The success caught the attention of outside investors. Kramer and Cannondale's Scott Montgomery first hooked up at the World Championships in Vail in 1994 - Montgomery

.

liked the stylish Dirt Camp logo, and Cannondale was soon producing jerseys for Kramer. In 1995, when Kramer was looking for money to nurture the camp, Cannondale went one better and bought the business.

At first, the purchase seemed brilliant. In short order, Dirt Camp blossomed into the spring showcase for Cannondale's star-stud­ded racing team, which consisted of some of the best riders anywhere-Tinker Juarez, Alison Sydor and Missy Giove-and attracted droves of campers. Cannondale used the pub­licity to expand Dirt Camp. Soon, camps were offered at numerous locations, including Northstar at Tahoe in California, Waterville Valley in New Hampshire, Fontana Resort in North Carolina and Keystone in Colorado.

But the experience was starting to change. Authenticity gave way to the dollars needed to maintain the camps' viability. "As time went on, we had increased the numbers so greatly that I couldn't ensure the high level of instruction," Kramer says. "It was off-season ski instructors and college guys. They did a great job, but it wasn't like having Howe or Hamilton show you how to ride a bike."

By 1999, Kramer no longer recognized the very product he'd created and left to work for the International Mountain Bicycling Association (IMBA) as its development direc­tor. Though Dirt Camp still exists-it's now operated by The Mountain Workshop of West Redding, CT-it seemed Kramer's original instructional-camp idea was dead.

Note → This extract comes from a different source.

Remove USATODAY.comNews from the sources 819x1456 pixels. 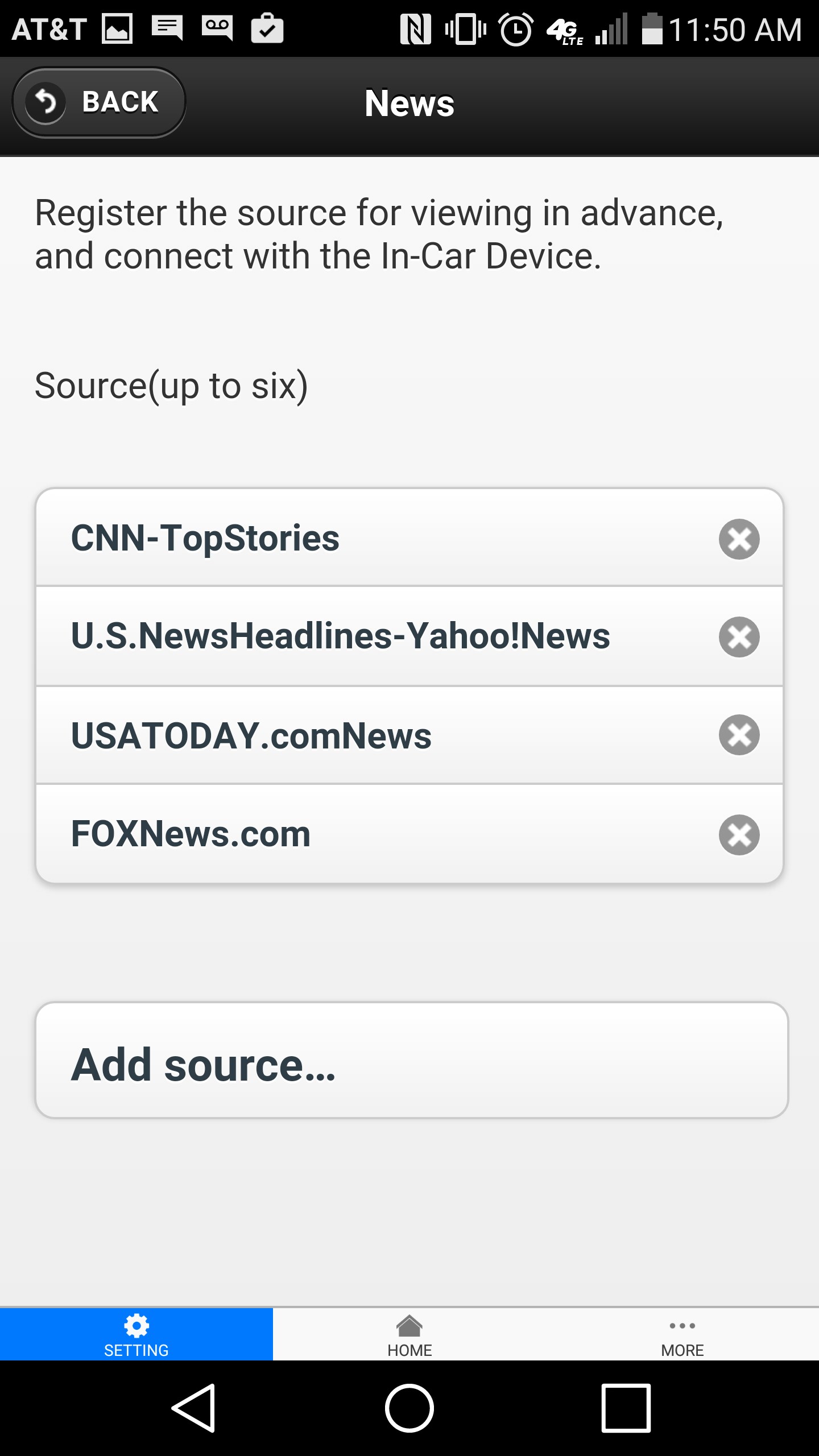739,735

Enter Gerry Zyfers. A former Microsoft executive, he toyed with the idea of buying Dirt Camp on several occasions in the late '90s. His plan was to bring in friend and ultra-endurance legend John Stamstad as the high-profile point man and return Dirt Camp to its glory days. When the pair discussed it, though, they decid­ed that the Dirt Camp brand would take too much effort to revive to the level they wanted. Instead, they created a new entity-the Singletrack Ranch.

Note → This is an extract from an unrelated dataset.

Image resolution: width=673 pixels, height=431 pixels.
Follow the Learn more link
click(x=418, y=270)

Kramer, who had once tried to coerce Stamstad to join the Dirt Camp staff, and who knew Zyfers through his involvement with IMBA, was thrilled to hear about the pairing. When the opportunity arose to return to his roots, the man who wrote the camp-concept blueprint couldn't resist.

"I went to Gerry and John and said, `Look, I've done this. Why reinvent the wheel? Why start over?' " Kramer says. "I could hand them the primer on how to do mountain bike camps. I had the written curriculum, the guide technical manuals. I gave them `moun­tain bike camp in a box.' "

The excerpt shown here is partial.